Screenshot grounding data
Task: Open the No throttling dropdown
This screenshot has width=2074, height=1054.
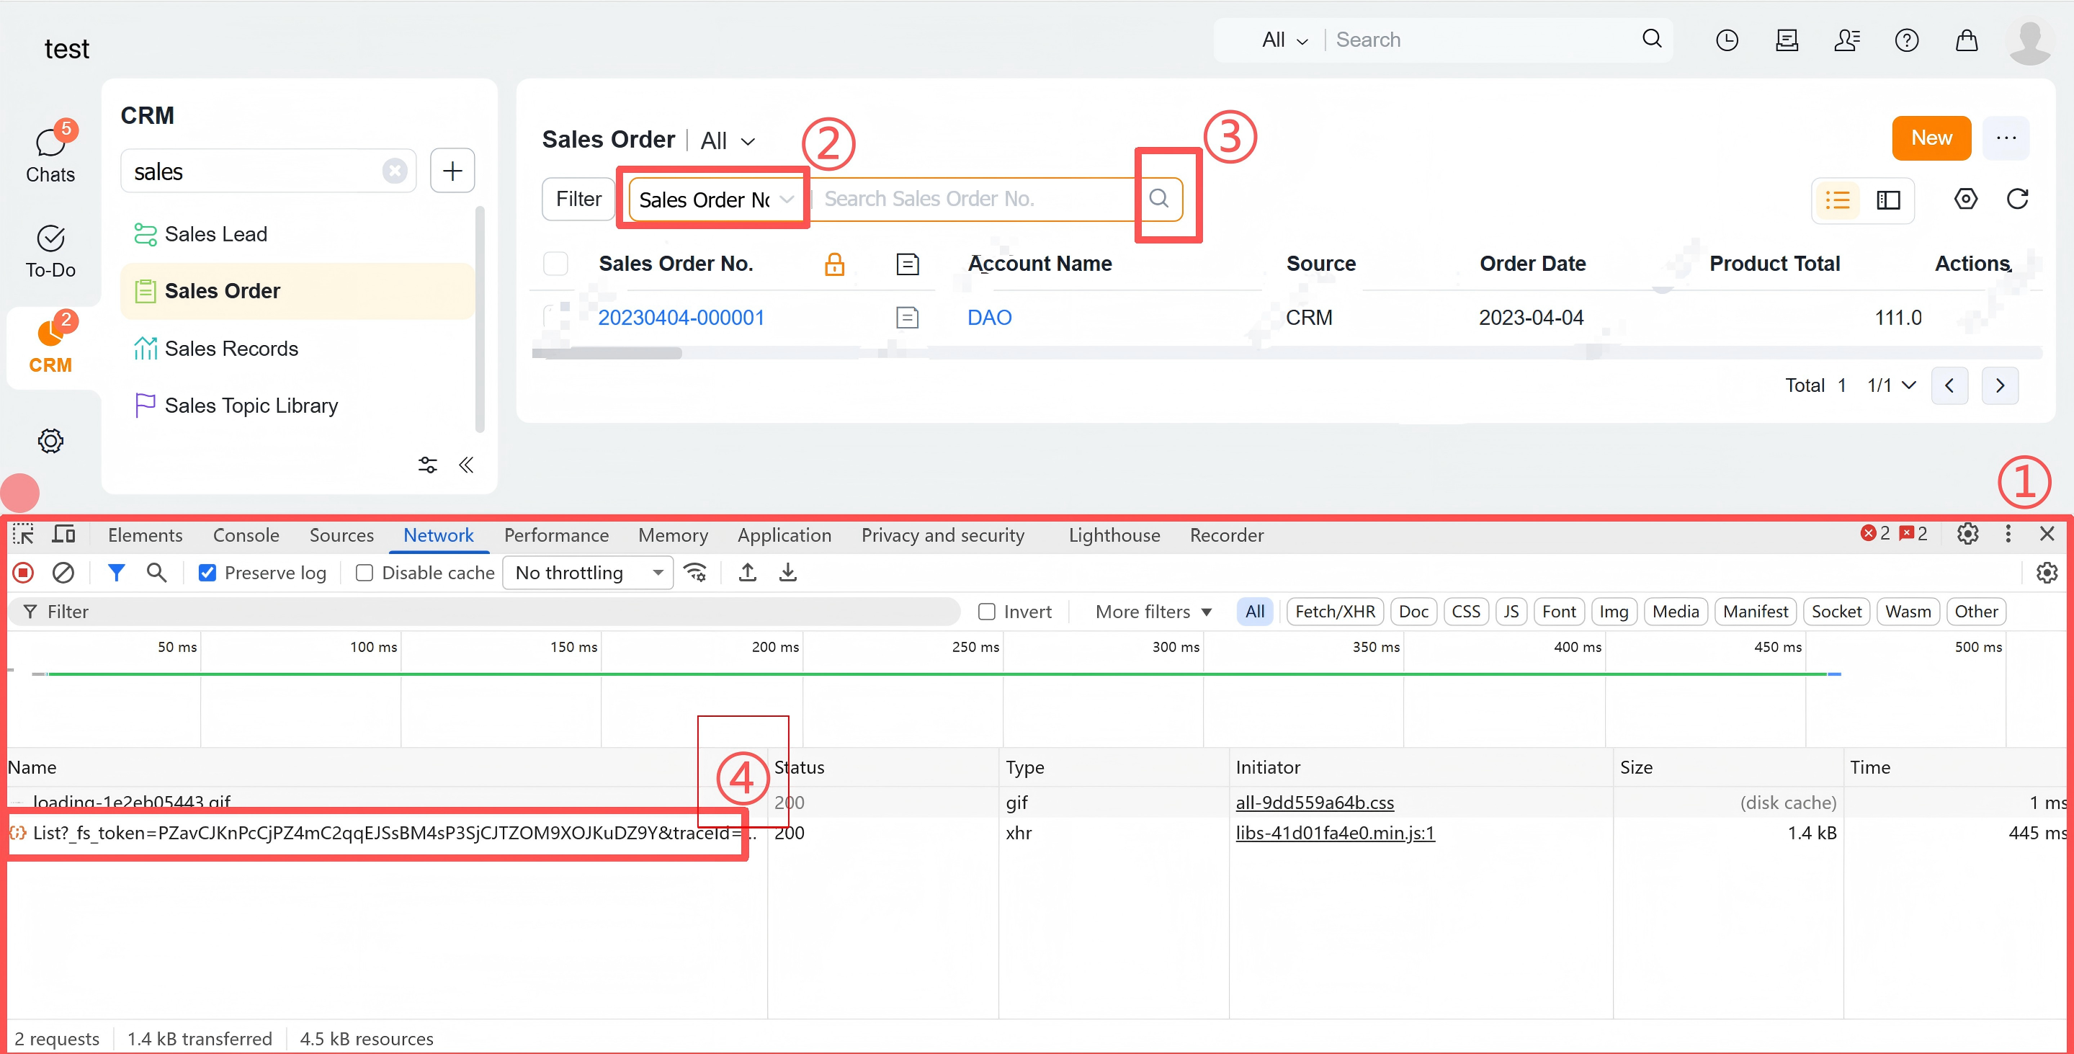Action: pos(588,572)
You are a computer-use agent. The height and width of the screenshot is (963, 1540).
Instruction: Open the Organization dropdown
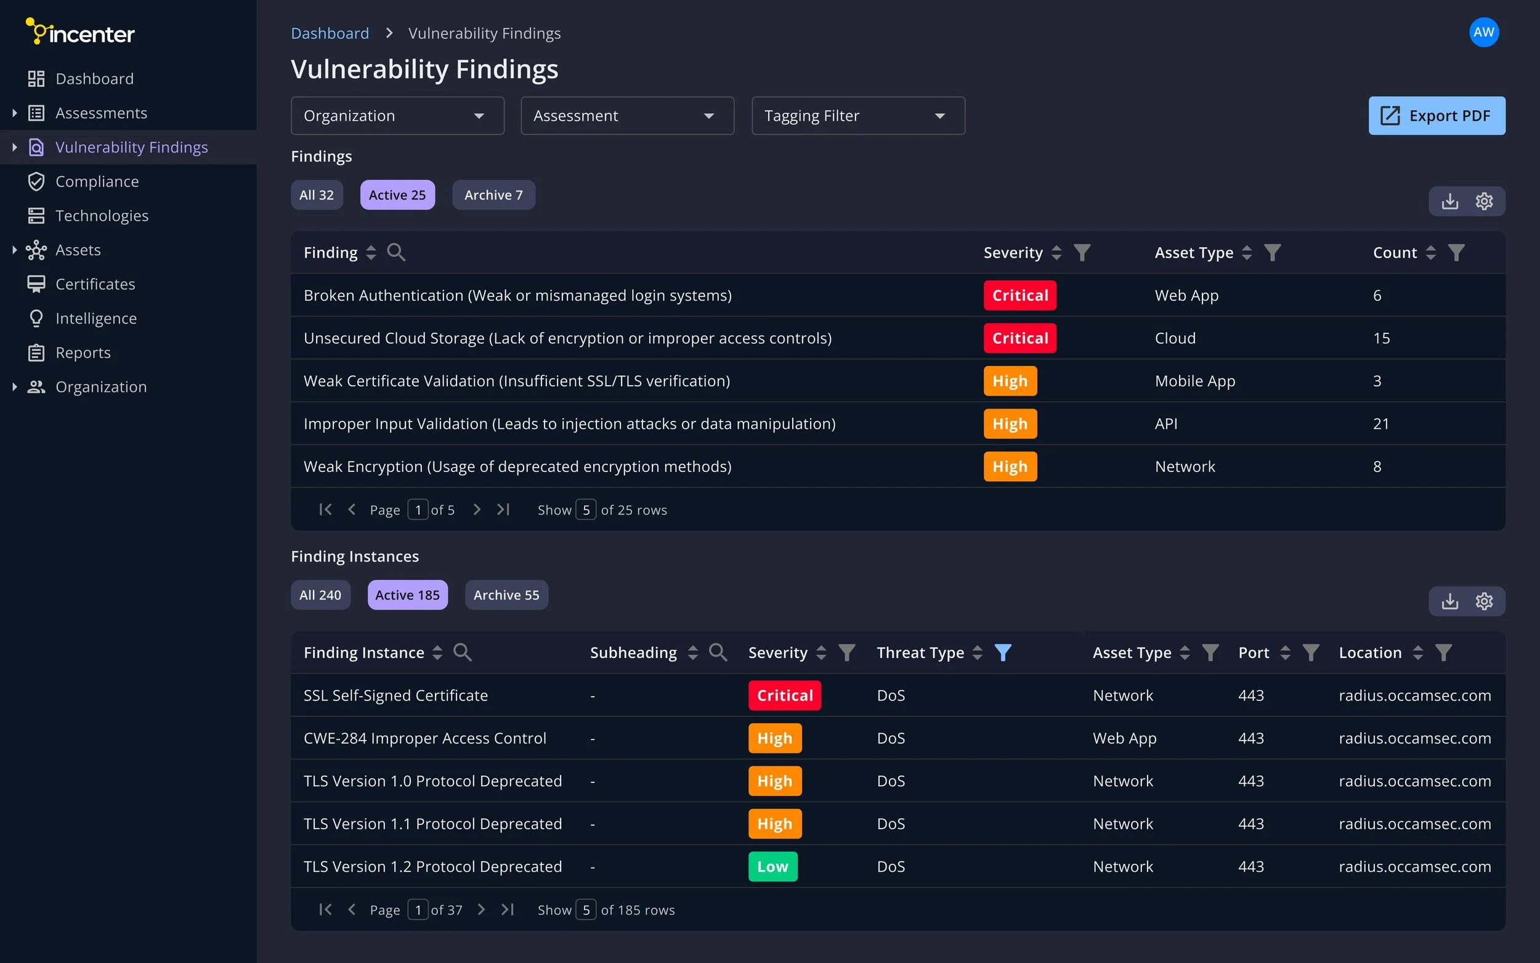coord(397,115)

▶ **Work required**:
Restate the data above word for word. Skip every picture.

▶ **Response to this task**:
Task: Open the No throttling dropdown
This screenshot has width=2074, height=1054.
Action: pos(588,572)
You are a computer-use agent. The height and width of the screenshot is (963, 1540).
Instruction: Open the Organization dropdown
coord(397,115)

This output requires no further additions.